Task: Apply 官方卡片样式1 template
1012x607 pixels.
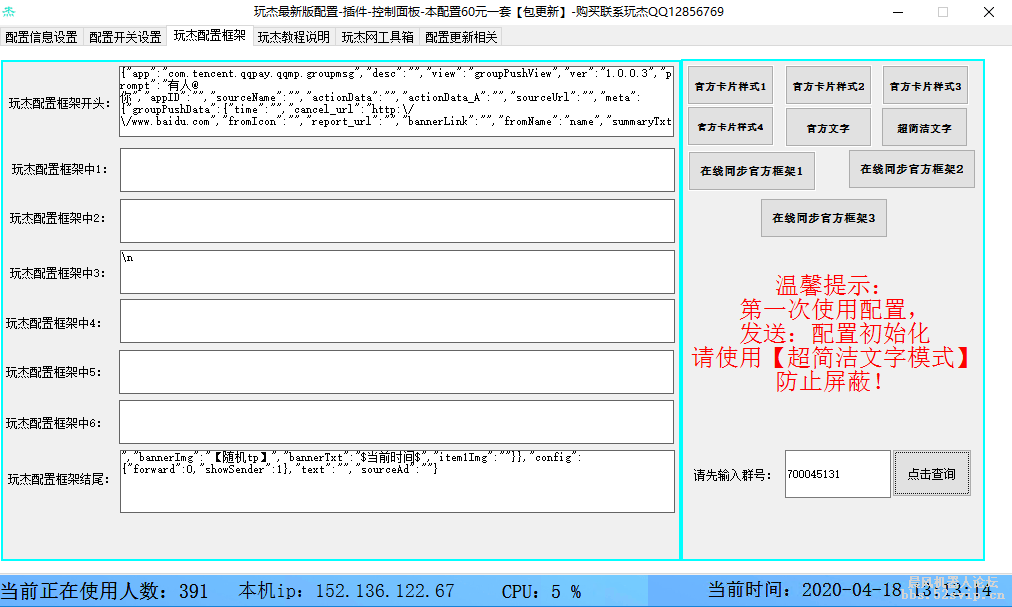Action: pos(730,86)
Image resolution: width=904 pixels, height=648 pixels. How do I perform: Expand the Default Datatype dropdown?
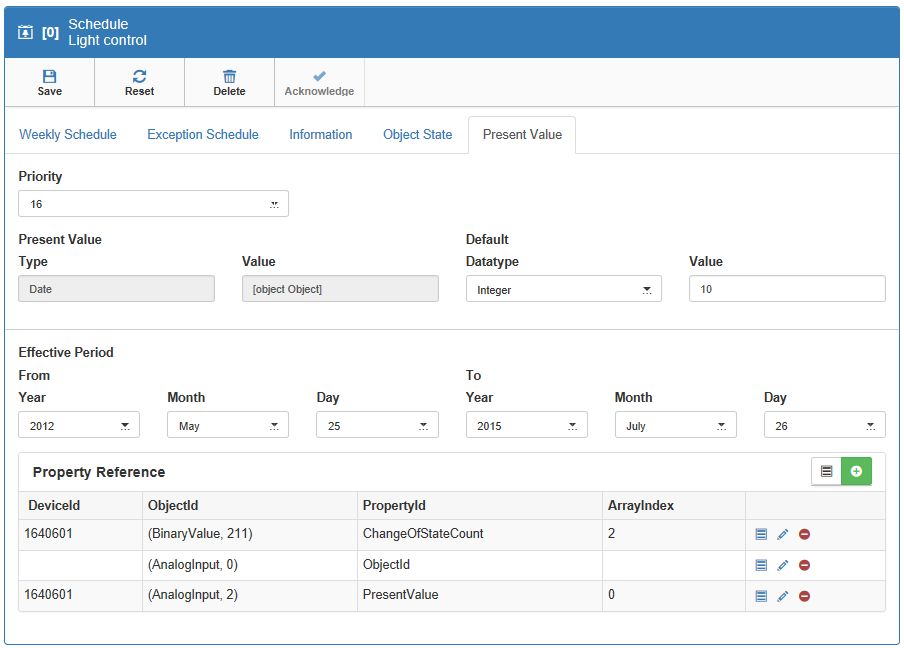coord(563,289)
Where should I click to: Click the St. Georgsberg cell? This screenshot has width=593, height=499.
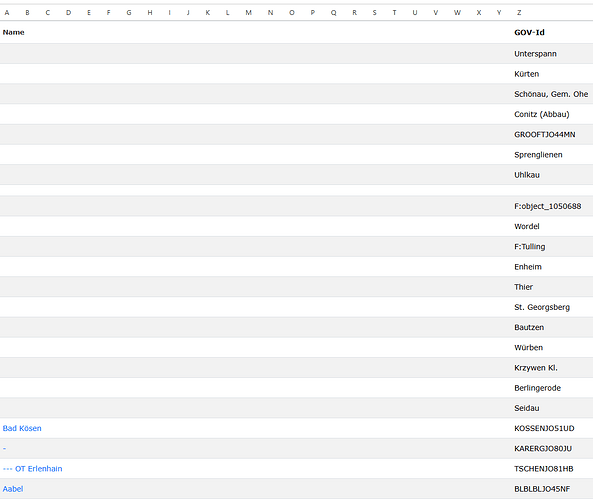pyautogui.click(x=542, y=307)
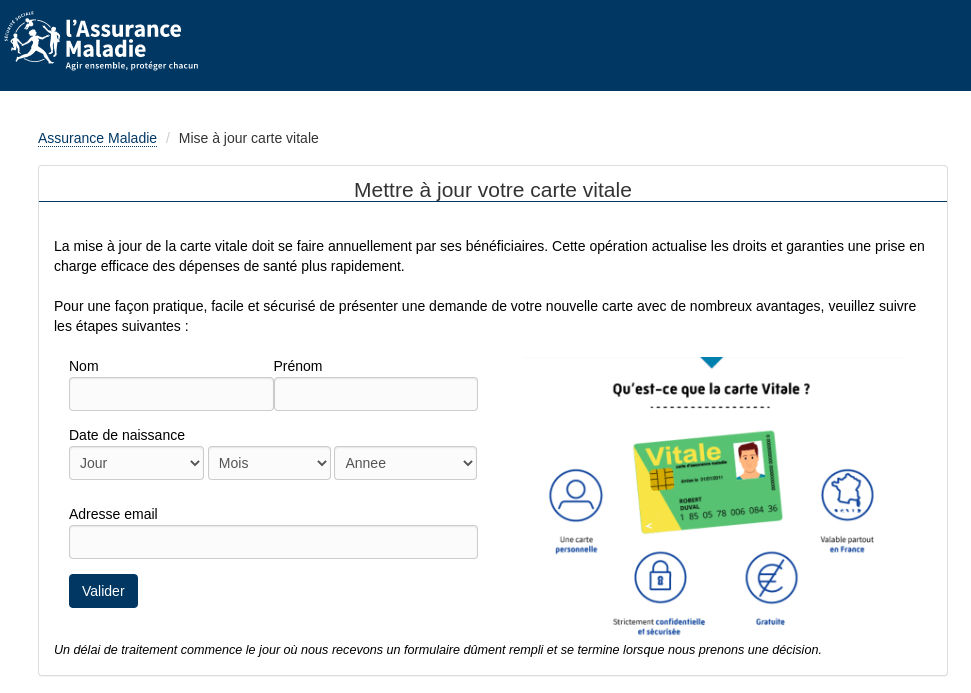Screen dimensions: 971x693
Task: Click the France map icon
Action: pos(847,495)
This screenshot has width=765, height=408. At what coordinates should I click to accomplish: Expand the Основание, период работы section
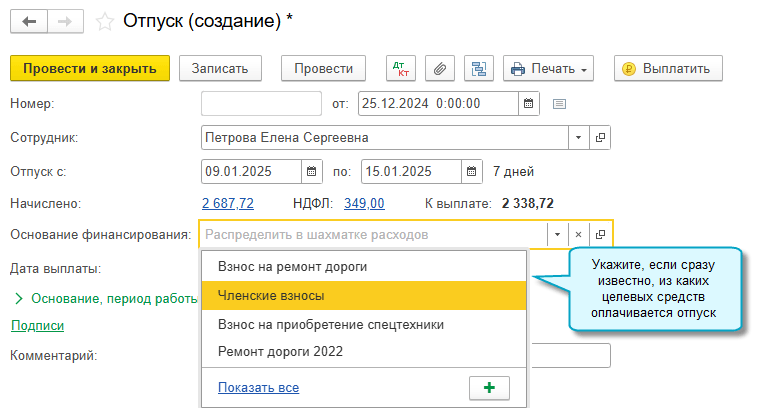[18, 298]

══════════════════════════════

Work instruction:
Every line of the listing is to be retyped exactly; pictures stay out.

Answer to this problem:
Task: Apply 官方卡片样式1 template
1012x607 pixels.
Action: pos(730,86)
Image resolution: width=904 pixels, height=648 pixels. How do I perform: Expand the Default Datatype dropdown?
coord(563,289)
Where should I click to: Click the St. Georgsberg cell? This screenshot has width=593, height=499.
pyautogui.click(x=542, y=307)
Screen dimensions: 971x693
Task: Click the France map icon
Action: pos(847,495)
This screenshot has width=765, height=408. At what coordinates should I click to accomplish: Expand the Основание, период работы section
[18, 298]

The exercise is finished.